Screenshot grounding data
======

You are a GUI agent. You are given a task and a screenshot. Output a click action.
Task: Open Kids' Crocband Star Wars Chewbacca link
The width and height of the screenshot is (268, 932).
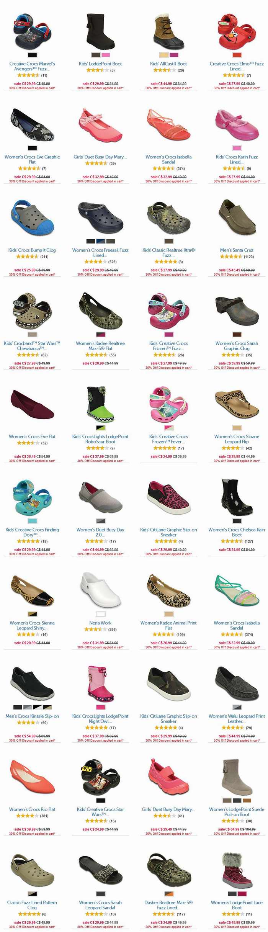pyautogui.click(x=32, y=346)
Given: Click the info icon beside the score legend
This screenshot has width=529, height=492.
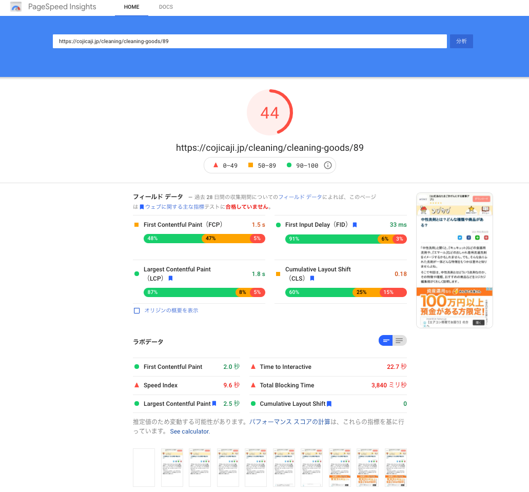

======

§ **TASK GOAL**
Starting at the line that contains "Task: Open Kids'", retype each line through the end of the data exactly, and leave out every picture.

§ **ANSWER TO THE PROBLEM**
Task: Open Kids' Crocband Star Wars Chewbacca link
The width and height of the screenshot is (268, 932).
pyautogui.click(x=32, y=346)
Given: Click the info icon beside the score legend
This screenshot has width=529, height=492.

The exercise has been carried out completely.